==== Data

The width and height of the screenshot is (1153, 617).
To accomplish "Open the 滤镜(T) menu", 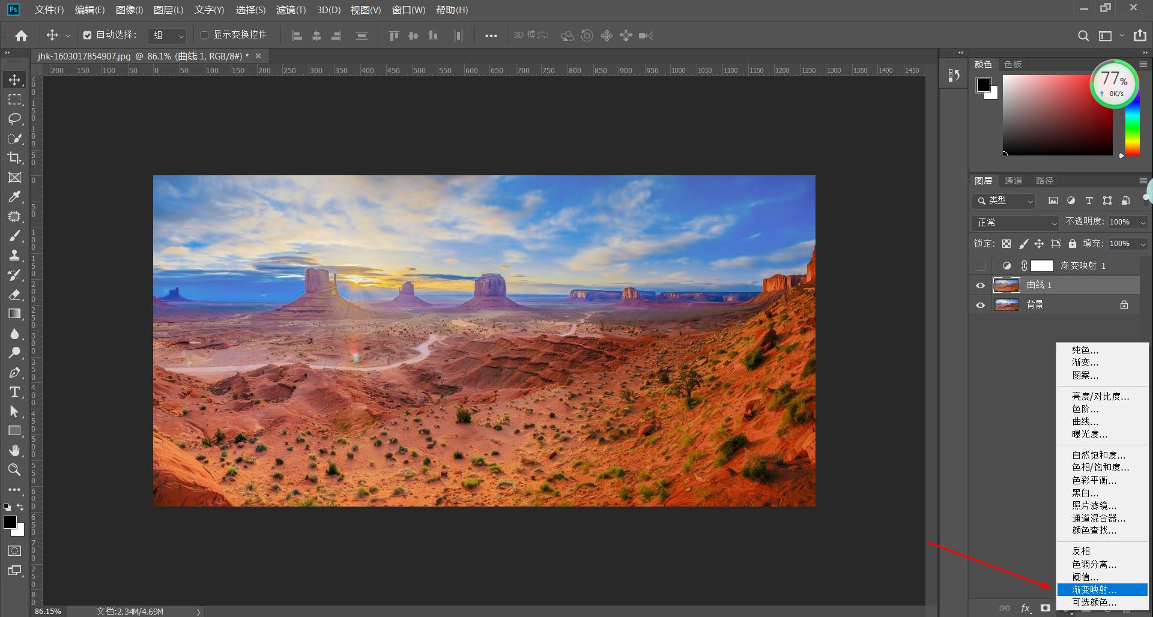I will tap(291, 10).
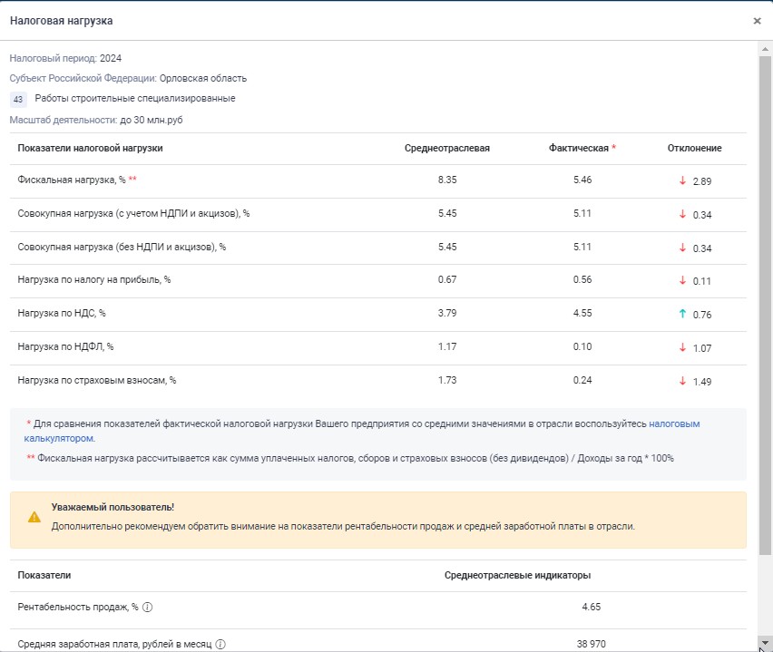Click the vertical scrollbar thumb
The width and height of the screenshot is (773, 652).
765,299
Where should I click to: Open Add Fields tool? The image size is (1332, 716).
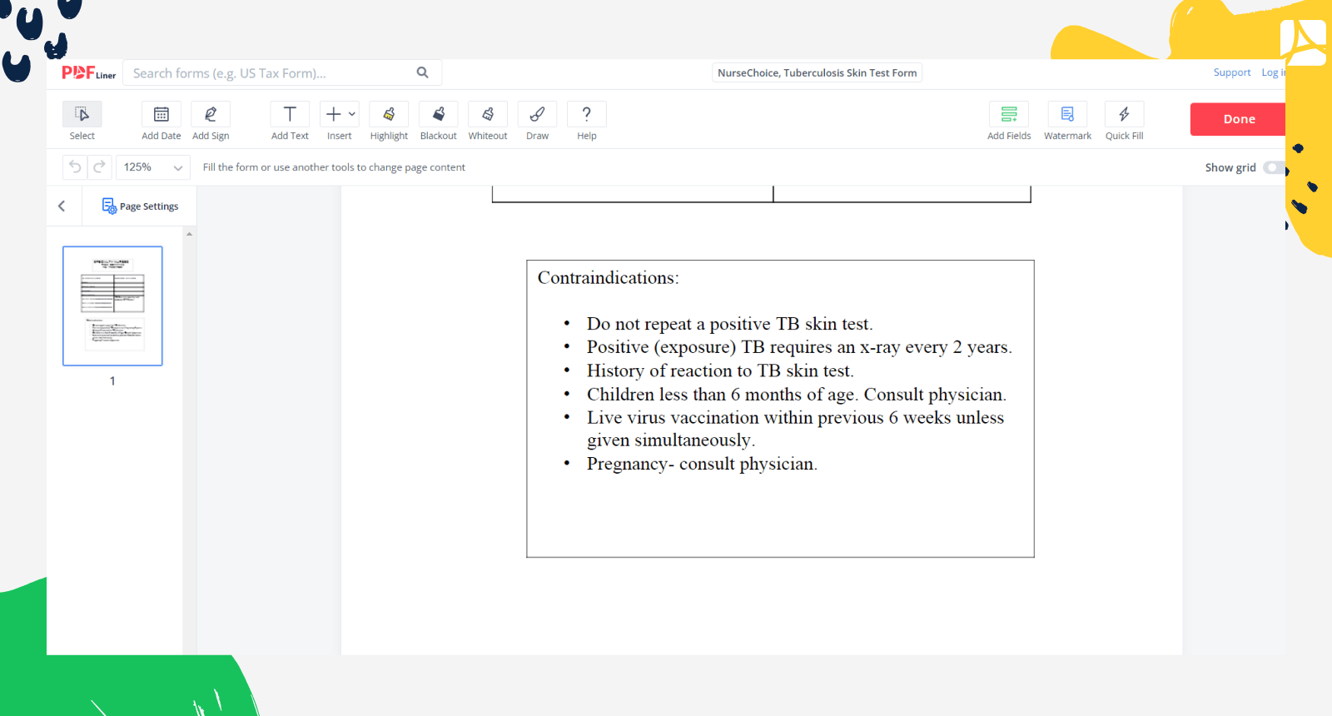point(1009,122)
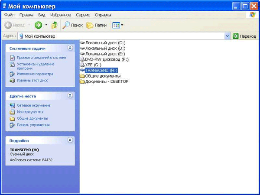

========

#### [The task]
With the pictures left out, write out exactly the lines from the line containing "Where should I" through the last line of the entries above, both ends included, and no others.

#### [Written reply]
Where should I click to: Open Add Fields tool? The image size is (1332, 716).
point(1009,122)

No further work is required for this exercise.